Accordingly, the Company's consolidated financial statements include the
results of operations of this acquired business since the date of
acquisition. Pro forma results of operations have not been presented
because the effects were not material to revenues or net income. The
aggregate purchase price was $4,980,000, of which $4,751,000 has been
allocated to goodwill and $229,000 has been allocated to other net assets.
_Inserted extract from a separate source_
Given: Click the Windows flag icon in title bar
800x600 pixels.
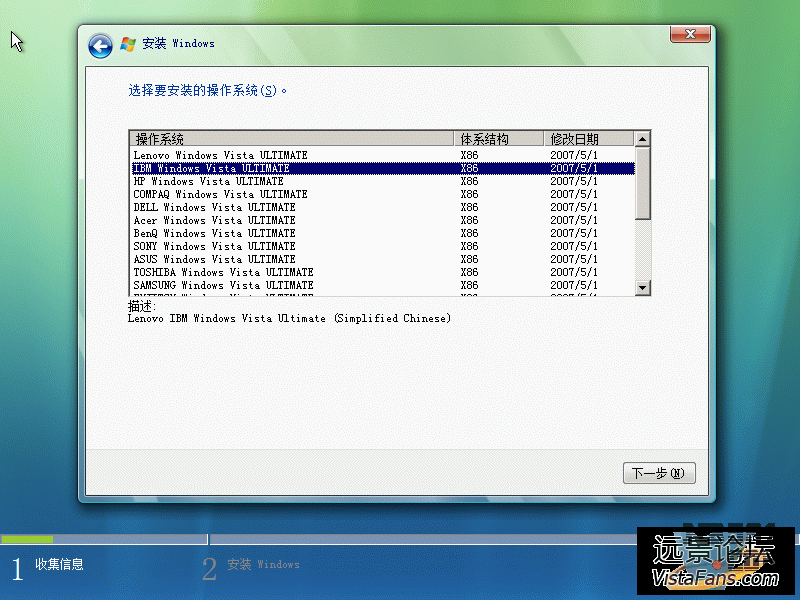Looking at the screenshot, I should (x=128, y=44).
This division provides Microsoft technology based computer software
consulting services.
5. RELATED PARTY TRANSACTIONS
CIBER Network Services, Inc. ("CNSI"), a related party, has a inventory
purchase line of credit from AT&T Capital Corporation that is guaranteed
by the Company. Certain of the Company's officers have also guaranteed
this line of credit and indemnified the Company from any loss on its
guaranty. Effective October 25, 1996, the maximum borrowings available
under this line of credit was increased from $2,000,000 to $3,000,000.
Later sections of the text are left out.